* **Задание**:
Перепишите дословно часть выбранного отрывка между словами «Мы гуляли по» и «учитель немецкого языка.», включая их самих.

* **Выбранный отрывок**:
********************
Мы гуляли по лесам и полям, слушали жаворонков в высоте. Заходили в дома, и нас угощали молоком и картошкой. А мы угощали ребятишек конфетами.
Я жила в новом учительском доме, который построил для себя, для своего сына, завуча и ещё одной местной учительской семьи директор школы. Весьма образованный человек, учитель немецкого языка.
У него была большая библиотека, много немецких книг.
Дом он построил с городскими удобствами – там было отопление, канализация, ванна, где можно было в колонке согреть воды. Он был, конечно, самый интеллигентный человек в округе. В Тарноге был ещё один мощный интеллект – преподаватель литературы, имени, к сожалению, не помню, а по фамилии Угрюмов. Были и ещё местные интеллигенты, с которыми я не успела познакомиться. Они все знатоки своего края, какие-то спокойные, независимые, вдумчивые люди.
Нет, я даже подумывала, а не остаться ли здесь навсегда.
Даже жениху говорила: «А ты будешь преподавать математику!»
Там был чудесный старик, который плёл лапти и всё, что ему заказывали, – короба, сумки, вёдра. Мне он сплёл из лыка портфельчик, с которым я долго щеголяла по Академгородку. Теперь в нём у меня хранятся документы.
Там было чудесное вкусное молоко и чудесный белый хлеб.
Да! Там было такое небо! Ночью – тёмно-синее полушарие, полное звёзд! От звёзд было светло!
Там был клуб, где мы с женихом смотрели «Земляничные поляны» Бергмана и «Любовь под вязами». Пол в клубе был весь покрыт мягким ковром из подсолнуховой шелухи.
********************
* **Фрагмент набора данных**:
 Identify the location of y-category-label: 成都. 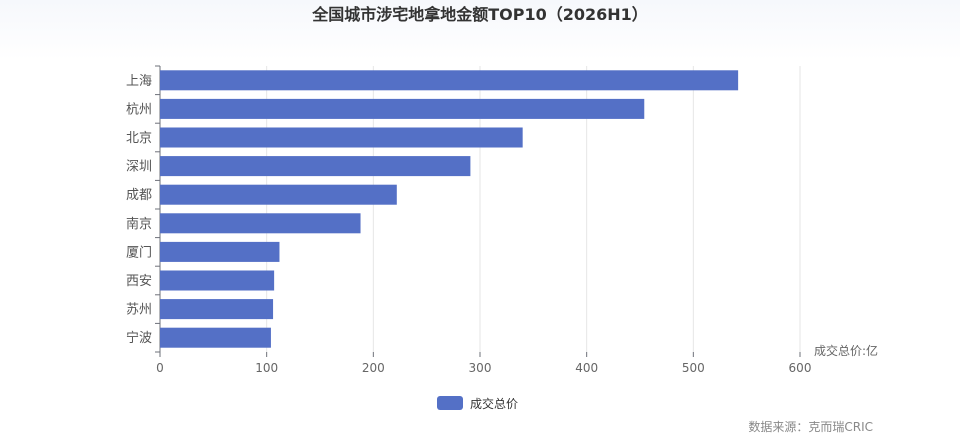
********************
* **Ответ на задание**:
Мы гуляли по лесам и полям, слушали жаворонков в высоте. Заходили в дома, и нас угощали молоком и картошкой. А мы угощали ребятишек конфетами.
Я жила в новом учительском доме, который построил для себя, для своего сына, завуча и ещё одной местной учительской семьи директор школы. Весьма образованный человек, учитель немецкого языка.